# Crypto Module
The `crypto` module provides a compact set of cryptographic and adjacent helpers used by Neocrates. Its most important job today is password hashing and verification through Argon2.
See also: [root README](../../README.md)
---
## Feature
Enable with:
```toml
neocrates = { version = "0.1", default-features = false, features = ["crypto"] }
```
---
## What this module exposes
All public functions currently live on `crypto::core::Crypto`:
- `hash_password(...)`
- `verify_password(...)`
- `md5_string(...)`
- `generate_basic_auth_key(...)`
- `decode_basic_auth_key(...)`
- `zstd_compress(...)`
- `generate_aes_key(...)`
---
## Quick start
```rust
use neocrates::crypto::core::Crypto;
fn password_demo() -> Result<(), neocrates::argon2::password_hash::Error> {
let hash = Crypto::hash_password("my-password-123")?;
assert!(Crypto::verify_password("my-password-123", &hash));
Ok(())
}
```
---
## Step-by-step tutorial
## 1. Hash passwords with Argon2
```rust
use neocrates::crypto::core::Crypto;
let hash = Crypto::hash_password("correct horse battery staple")?;
println!("{hash}");
```
This produces a PHC-format string with a generated salt. Store that string directly in your database.
## 2. Verify login attempts
```rust
let ok = Crypto::verify_password("correct horse battery staple", &hash);
assert!(ok);
```
If the stored hash string is malformed, verification simply returns `false`.

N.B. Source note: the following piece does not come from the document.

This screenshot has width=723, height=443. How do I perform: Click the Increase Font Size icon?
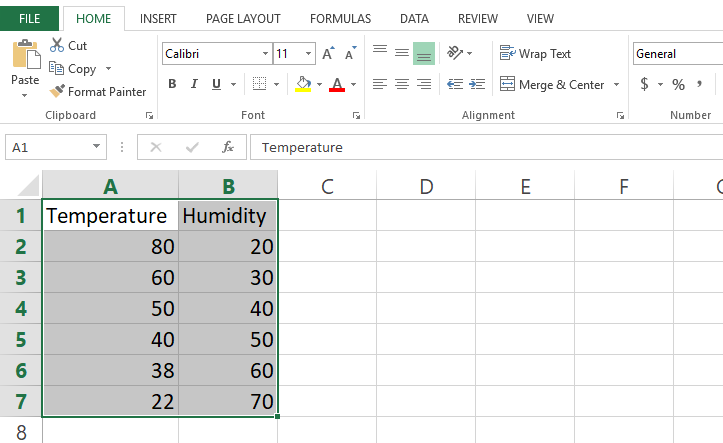328,54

## 3. Use the legacy or utility helpers carefully
```rust
let digest = Crypto::md5_string("hello");
let encoded = Crypto::generate_basic_auth_key("user:password");
let decoded = Crypto::decode_basic_auth_key(&encoded)?;
let compressed = Crypto::zstd_compress(b"payload")?;
let key = Crypto::generate_aes_key();
println!("{digest} {decoded} {} {}", compressed.len(), key.len());
```
---
## Key points and gotchas
- For new password flows, prefer `hash_password()` and `verify_password()`.
- `md5_string()` is a legacy checksum-style helper, not a secure password or signature primitive.
- `generate_basic_auth_key()` uses a double-base64 scheme; that is a compatibility helper, not a standard HTTP Basic auth encoder.
- `generate_aes_key()` currently returns **32 hex characters** derived from 32 random bytes, so document and use it according to its actual output rather than assuming a full 64-hex-character key string.
---
## Roadmap
Potential next steps:
1. Add clearer key-size-specific generation helpers.
2. Add HMAC/HKDF-style wrappers when the project needs them.
3. Clarify naming for compatibility helpers vs security-recommended helpers.
4. Expand docs.rs examples around password migration and verification.